* Selected passage
[Begin]

Herbert Earl Grier (July 3, 1911 — March 17, 1999) was an American electrical engineer. While starting his engineering career with MIT during the 1930s to 1940s, Grier co-invented a 
miniature stroboscope and handheld flash with Harold Edgerton and Kenneth Germeshausen. During World War II, Grier built a firing mechanism during the Manhattan Project that was used in the Fat Man bomb. 

After he, Edgerton and Germeshausen created EG&G in 1947, Grier was involved in several nuclear tests including Operation Sandstone and Operation Ranger. With EG&G, Grier was president until 1976 and served as a consultant from 1983 to 1994. Apart from electrical engineering, he took part in NASA safety boards that assessed Skylab and the preparation of the first Space Shuttle. Grier was awarded the NASA Distinguished Service Medal in 1985 and the National Medal of Science in 1989.

Early life and education 
Grier was born on July 3, 1911, in Chicago, Illinois. At the age of eleven, Grier and his family left Chicago to live in New York City. For his post-secondary education, Grier graduated with a Bachelor of Science and Master of Science from the Massachusetts Institute of Technology in the early 1930s.

Career 
Grier started his career as an electrical engineer for MIT from 1934 to 1947. During this time period, Grier co-invented a miniature stroboscope alongside Harold Edgerton and Kenneth Germeshausen in 1934. Years later, Grier and his colleagues created a Kodak handheld flash for newspaper photographers in 1940. While working on aerial photography for Edgerton during World War II, Grier joined the Manhattan Project and built the firing mechanism used in the Fat Man bomb.

[End]

* Supplied material

[Begin]

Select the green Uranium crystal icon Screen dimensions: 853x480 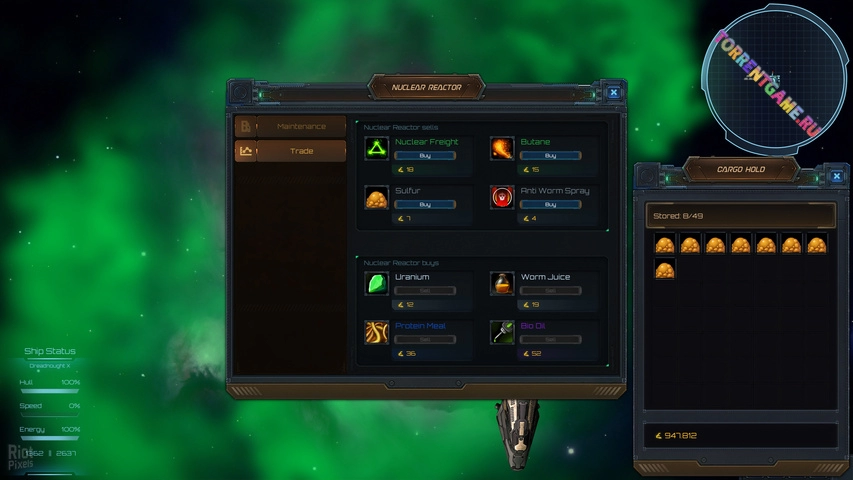pos(377,284)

[End]

* Set problem
Please print, word for word, the section of the Herbert Earl Grier passage that begins with the words containing "Early life and" and ends with "the early 1930s.". The listing is separate from the Herbert Earl Grier passage.

* Answer to the problem
Early life and education 
Grier was born on July 3, 1911, in Chicago, Illinois. At the age of eleven, Grier and his family left Chicago to live in New York City. For his post-secondary education, Grier graduated with a Bachelor of Science and Master of Science from the Massachusetts Institute of Technology in the early 1930s.